Pennsylvania has adopted specific provisions relating to a shareholder’s right to inspect the books and records of a corporation duly organized under the laws of the Commonwealth. The Business & Corporations Law clearly provides for a shareholder’s inspection of corporate records, including the share registry, books of account and records of proceedings upon written notice stating a proper purpose. However, when the legislature adopted the Limited Liability Company Law of 1994 (the “LLC law”) no similar provision was made relating to a member’s right to review company books and records, and no reference was made to the right of inspection applicable to corporations.
The absence of a specific reference in the LLC law does not mean that a member in a Limited Liability Company does not have the right to inspect business records. The statute approaches that right from a different direction through the application and incorporation of partnership law. Section 8904 of the LLC law incorporates by reference provisions relating to general partnerships in the case of a member managed LLC and additional provisions related to limited partnerships in the case of a manager managed LLC. In either case, the provisions of Chapter 83 relating to general partnerships are rendered applicable.

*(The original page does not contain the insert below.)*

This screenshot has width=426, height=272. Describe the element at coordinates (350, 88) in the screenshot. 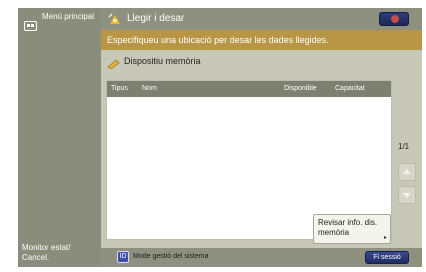

I see `column-header-capacity: Capacitat` at that location.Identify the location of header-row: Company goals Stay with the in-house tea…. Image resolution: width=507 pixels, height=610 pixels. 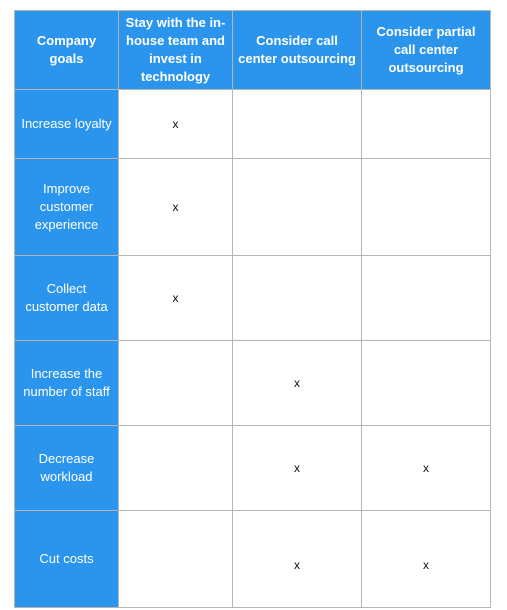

Section 8332 provides that “the partnership books shall be kept, subject to agreement between the partners, at the principal place of business of the partnership, and every partner shall at all times have access to and may inspect and copy any of them”. While partnership law does not define the types of records which are to be maintained in the same manner as the provisions relating to corporations, the statutory intent appears to be the same and thus the types of records subject to inspection are arguably similar in scope.
There are material differences between the right applicable to corporations and partnerships/ LLC’s. One major difference is that the partnership/LLC provision does not reference a requirement that the partner seeking an inspection state a “proper purpose” for the inspection. The right as stated appears to be absolute as to partnerships/LLCs whereas in a corporate setting the shareholder must identify and communicate the purpose. In addition, the provisions relating to corporations specifically provide for a cause of action for review of corporate records and for the recovery of attorney fees associated with the enforcement of that right. No provision in the partnership law applicable to LLCs provides a specific similar right, nor the recovery of attorney fees. A practitioner is left to argue the applicability of the provisions relating to corporations and the similarity of purposes served by the two statutory provisions.